Podbeskidzie. Zostaje w domu

Jakub Bieroński przedłużył kontrakt z Podbeskidziem o trzy lata. Z naszych informacji wynika, że miał inne opcje, nawet z ekstraklasy.


Gdy zakończył się poprzedni sezon, a prezes Podbeskidzia Bielsko-Biała Bogdan Kłys wziął udział w konferencji prasowej online, został min. zapytany o przyszłość Jakuba Bierońskiego. Wiadomo było, że utalentowanemu środkowemu pomocnikowi, pochodzącemu z Bielska-Białej, z dniem 30 czerwca 2021 roku wygasa kontrakt z klubem spod Klimczoka. Według naszych informacji zawodnik, który w kwietniu tego roku skończył 18 lat, miał propozycje z innych klubów. Nawet z ekstraklasy, ale ostatecznie zdecydował się pozostać „góralem”.

Bielski klub ogłosił, że zawodnik podpisał nowy kontrakt, który obowiązywać będzie przez najbliższe trzy lata. – Cieszymy się, że udało nam się przekonać Kubę do pozostania w Podbeskidziu – powiedział tuż po parafowaniu nowej umowy Łukasz Piworowicz, dyrektor sportowy Podbeskidzia.

Zadanie do zrobienia → Podejmij tekst o nowym kontrakcie Jakuba Bierońskiego z Podbeskidziem i pisz go dalej od ostatniego zdania. Poniższy materiał nie jest tu do niczego potrzebny.

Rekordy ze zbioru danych
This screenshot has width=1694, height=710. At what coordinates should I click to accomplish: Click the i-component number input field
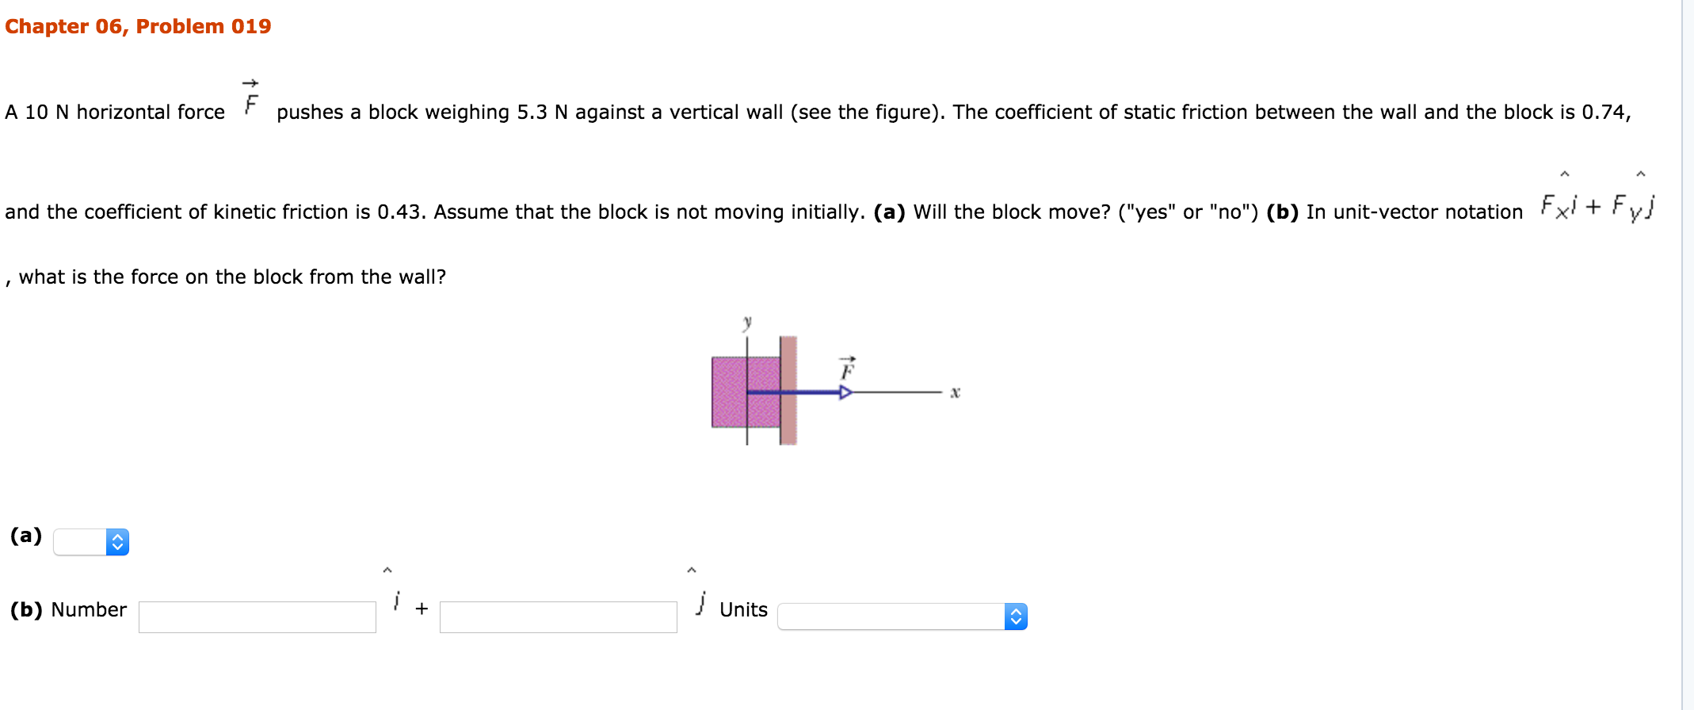(258, 616)
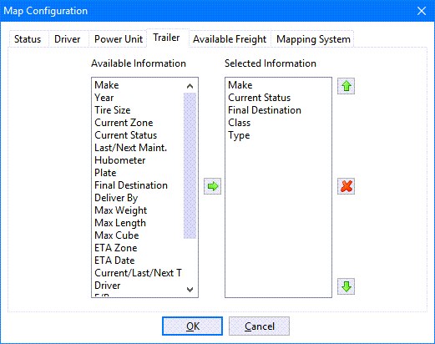The height and width of the screenshot is (344, 435).
Task: Pick ETA Date in Available Information
Action: point(114,261)
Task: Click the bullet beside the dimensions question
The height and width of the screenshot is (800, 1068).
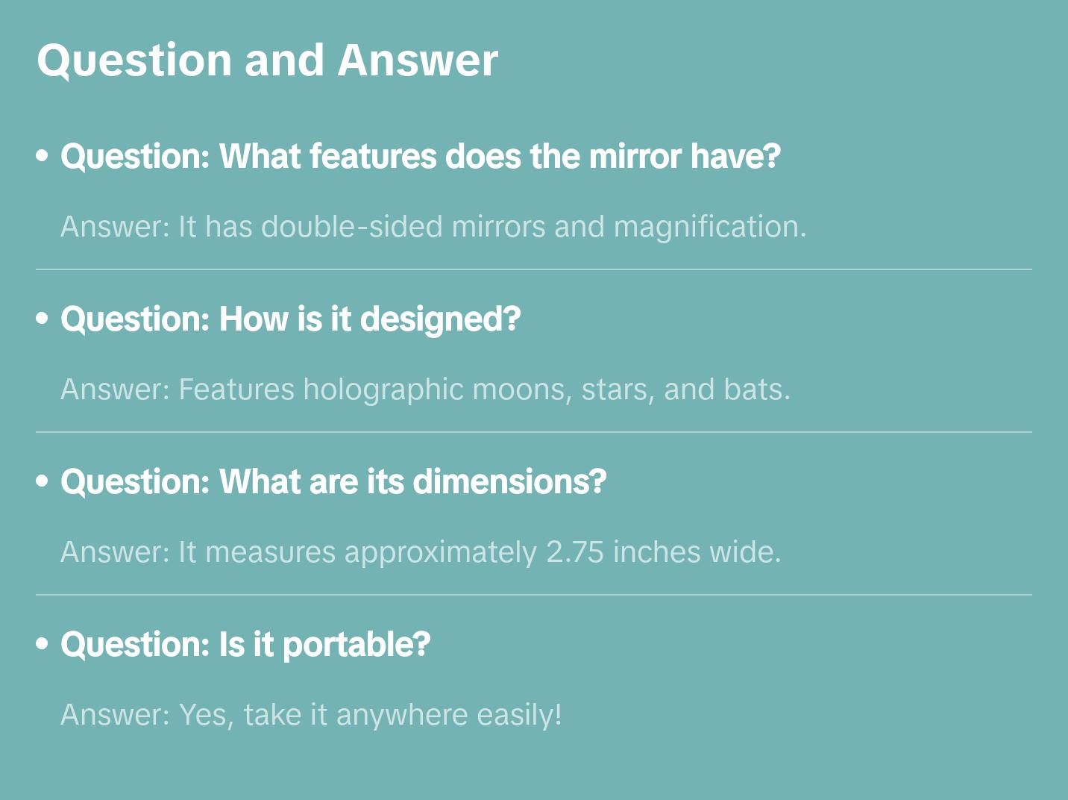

Wynik ćwiczenia →
– Oczywiście negocjacje były długie i trudne ze względu na fakt, że zawodnikowi wygasał kontrakt i mógł wybrać sobie nowy klub według uznania. Warunki zapisane w kontrakcie są w związku z tym korzystne dla zawodnika, ale jednocześnie my osiągnęliśmy swój cel i Kuba w przyszłym sezonie na pewno będzie występował w naszych barwach. Liczymy na to, że obie strony zyskają na dalszej współpracy – podkreślił Piworowicz, niedawno zatrudniony na nowym stanowisku w Podbeskidziu.

Warto przypomnieć, że Jakub Bieroński w barwach Podbeskidzia zadebiutował 24 kwietnia 2019 roku. Wystąpił wówczas w meczu zaplecza ekstraklasy przeciwko Rakowowi Częstochowa, a spotkanie miało miejsce raptem sześć dni po jego 16. urodzinach. Został tym samym najmłodszym graczem w historii Podbeskidzia, jeżeli chodzi o występy na centralnym szczeblu rozgrywkowym.

W kolejnym sezonie, czyli 2019/20, kiedy Podbeskidzie wywalczyło awans do ekstraklasy, Bieroński został – konkretnie na wiosnę – rzucony przez trenera Krzysztofa Bredego na głęboką wodę. Zagrał w Grudziądzu, w pierwszym spotkaniu po pandemicznej przerwie i strzelił w nim bramkę. Ale jednocześnie doznał urazu ręki. Na plac gry wrócił po miesiącu i znakomicie zaprezentował się, notując świetną asystę w meczu z Radomiakiem, który był jednym z kluczowych w kontekście walki o awans.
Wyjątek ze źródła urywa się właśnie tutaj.